高齢者になりますと物忘れがひどくなります。人の名前や漢字などが思うようにすぐに出てこないのです。手近においてある筈の筆記用具や眼鏡や書類などを見失うこともしばしばです。ひどいことには昨晩口にしたメニューが思い出せません。一番困ることは薬の飲み忘れです。

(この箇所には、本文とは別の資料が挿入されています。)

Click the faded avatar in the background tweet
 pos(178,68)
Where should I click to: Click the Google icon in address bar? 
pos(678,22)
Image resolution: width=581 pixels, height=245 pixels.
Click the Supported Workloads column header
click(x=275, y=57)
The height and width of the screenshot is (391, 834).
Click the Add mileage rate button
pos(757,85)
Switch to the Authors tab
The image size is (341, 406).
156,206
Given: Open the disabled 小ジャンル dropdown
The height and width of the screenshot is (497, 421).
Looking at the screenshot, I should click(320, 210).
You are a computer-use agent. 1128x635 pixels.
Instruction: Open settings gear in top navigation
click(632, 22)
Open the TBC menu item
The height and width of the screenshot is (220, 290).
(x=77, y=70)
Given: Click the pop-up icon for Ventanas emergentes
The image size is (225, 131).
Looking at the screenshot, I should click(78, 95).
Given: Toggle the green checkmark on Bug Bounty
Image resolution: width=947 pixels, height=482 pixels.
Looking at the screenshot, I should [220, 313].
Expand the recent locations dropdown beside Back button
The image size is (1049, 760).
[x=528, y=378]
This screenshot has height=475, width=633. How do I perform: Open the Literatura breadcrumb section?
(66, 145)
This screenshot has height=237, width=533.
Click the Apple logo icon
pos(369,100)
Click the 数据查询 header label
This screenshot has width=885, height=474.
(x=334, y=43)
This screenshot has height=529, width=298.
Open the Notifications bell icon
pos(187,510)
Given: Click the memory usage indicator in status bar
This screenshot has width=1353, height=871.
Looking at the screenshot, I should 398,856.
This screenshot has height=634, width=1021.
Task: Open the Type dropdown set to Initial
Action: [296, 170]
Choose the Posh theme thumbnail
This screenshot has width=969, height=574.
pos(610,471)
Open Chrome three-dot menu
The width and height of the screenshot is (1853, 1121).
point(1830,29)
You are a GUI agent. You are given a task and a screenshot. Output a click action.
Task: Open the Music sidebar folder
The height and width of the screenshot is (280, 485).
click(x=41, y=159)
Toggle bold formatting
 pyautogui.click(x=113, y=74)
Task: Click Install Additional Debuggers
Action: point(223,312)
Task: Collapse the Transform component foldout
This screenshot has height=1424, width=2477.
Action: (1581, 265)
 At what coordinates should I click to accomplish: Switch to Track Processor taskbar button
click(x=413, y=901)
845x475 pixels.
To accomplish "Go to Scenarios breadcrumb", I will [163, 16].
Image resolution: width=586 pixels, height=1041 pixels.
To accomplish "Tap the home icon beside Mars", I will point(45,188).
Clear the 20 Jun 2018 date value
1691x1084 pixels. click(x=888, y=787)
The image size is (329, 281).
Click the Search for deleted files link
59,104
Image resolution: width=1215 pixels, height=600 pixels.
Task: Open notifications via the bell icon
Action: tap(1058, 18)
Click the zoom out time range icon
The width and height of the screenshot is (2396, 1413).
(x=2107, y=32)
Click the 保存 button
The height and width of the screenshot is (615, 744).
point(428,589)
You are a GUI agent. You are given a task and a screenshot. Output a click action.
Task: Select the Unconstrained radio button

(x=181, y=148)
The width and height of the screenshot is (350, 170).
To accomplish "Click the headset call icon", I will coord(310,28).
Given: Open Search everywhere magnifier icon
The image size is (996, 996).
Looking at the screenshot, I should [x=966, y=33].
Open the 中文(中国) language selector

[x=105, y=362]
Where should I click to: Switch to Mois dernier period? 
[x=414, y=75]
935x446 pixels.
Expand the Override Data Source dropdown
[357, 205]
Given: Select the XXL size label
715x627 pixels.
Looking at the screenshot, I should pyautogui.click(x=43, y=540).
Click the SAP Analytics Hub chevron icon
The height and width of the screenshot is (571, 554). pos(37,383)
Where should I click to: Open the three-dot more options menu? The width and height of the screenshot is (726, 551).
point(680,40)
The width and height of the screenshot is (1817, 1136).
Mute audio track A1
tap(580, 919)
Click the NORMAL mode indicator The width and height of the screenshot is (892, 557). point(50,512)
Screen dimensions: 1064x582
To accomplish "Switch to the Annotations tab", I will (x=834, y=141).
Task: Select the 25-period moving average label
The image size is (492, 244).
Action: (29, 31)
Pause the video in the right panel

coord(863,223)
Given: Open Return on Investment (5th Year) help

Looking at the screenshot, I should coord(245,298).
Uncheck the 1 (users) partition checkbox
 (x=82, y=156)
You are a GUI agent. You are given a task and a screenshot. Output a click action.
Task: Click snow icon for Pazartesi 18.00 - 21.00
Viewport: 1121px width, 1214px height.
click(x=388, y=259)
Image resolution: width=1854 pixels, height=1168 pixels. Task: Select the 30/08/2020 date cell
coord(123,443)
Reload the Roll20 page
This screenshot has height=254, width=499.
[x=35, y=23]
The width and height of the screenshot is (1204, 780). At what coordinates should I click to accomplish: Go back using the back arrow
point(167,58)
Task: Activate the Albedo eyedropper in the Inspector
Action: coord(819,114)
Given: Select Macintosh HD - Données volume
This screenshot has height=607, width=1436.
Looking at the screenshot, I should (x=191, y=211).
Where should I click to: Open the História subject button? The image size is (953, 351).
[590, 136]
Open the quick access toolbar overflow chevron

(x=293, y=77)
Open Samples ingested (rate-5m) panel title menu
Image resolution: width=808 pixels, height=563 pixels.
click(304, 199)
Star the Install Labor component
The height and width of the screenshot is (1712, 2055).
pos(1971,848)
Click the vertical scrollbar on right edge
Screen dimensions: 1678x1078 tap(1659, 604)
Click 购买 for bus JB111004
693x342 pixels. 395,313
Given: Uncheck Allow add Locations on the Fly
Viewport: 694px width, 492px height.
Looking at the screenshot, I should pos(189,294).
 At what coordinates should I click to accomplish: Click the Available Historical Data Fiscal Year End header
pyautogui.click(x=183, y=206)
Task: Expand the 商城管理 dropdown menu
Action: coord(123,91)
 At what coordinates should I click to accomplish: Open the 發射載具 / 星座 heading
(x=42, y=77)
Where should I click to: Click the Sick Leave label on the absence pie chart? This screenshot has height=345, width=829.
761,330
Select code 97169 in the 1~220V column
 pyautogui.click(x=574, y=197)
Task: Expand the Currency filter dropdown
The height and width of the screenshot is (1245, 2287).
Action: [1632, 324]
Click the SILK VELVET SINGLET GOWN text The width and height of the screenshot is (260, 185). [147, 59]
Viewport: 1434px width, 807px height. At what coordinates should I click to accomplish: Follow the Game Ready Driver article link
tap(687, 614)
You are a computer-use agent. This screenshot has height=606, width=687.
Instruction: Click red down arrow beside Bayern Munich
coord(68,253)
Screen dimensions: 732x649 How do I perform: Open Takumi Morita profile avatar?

この度のコロナウイルス感染症(COVID-19」の最大の危険性は、私たちの生活様式が根底から覆されたことにあります。「人間関係や家族関係の遮断」が、全年齢層にわたって現実となり、より深刻な孤独化を招くことを危惧しています。しかし、最大の危険性は霊性の混迷による「神と人間との遮断」にあると認識しています。

 終わりに今一度、中心聖句を見てみましょう。

「人の子がきたのは、失われたものを尋ね出して救うためである。」

 主イエスは失われた私たちを尋ね出して救うためにこの世にこられました。私たちは、神から失われていることさえ知らないのかも知れません。でも迷子になった子どもは必死になって泣き叫んで親を捜し求めています。親は親として死ぬような思いで迷子になったわが子を探し求めます。この親子の心情は、堕落してエデンの園を追放された人間に対して、「あなたはどこにいるのか」と、今も「失われたもの」を必死になって叫び求め続けておられる神の心情にその原型があるのです。

 「親の心、子知らず」という言葉がありますが、「神の心、人知らず」であってはなりません。私たちは今一度、「神の愛から失われたもの、神のきよさから失われたもの、神の命から失われたもの」であることをしっかりと自覚し、神との正しい親子関係を築いて行こうではありませんか。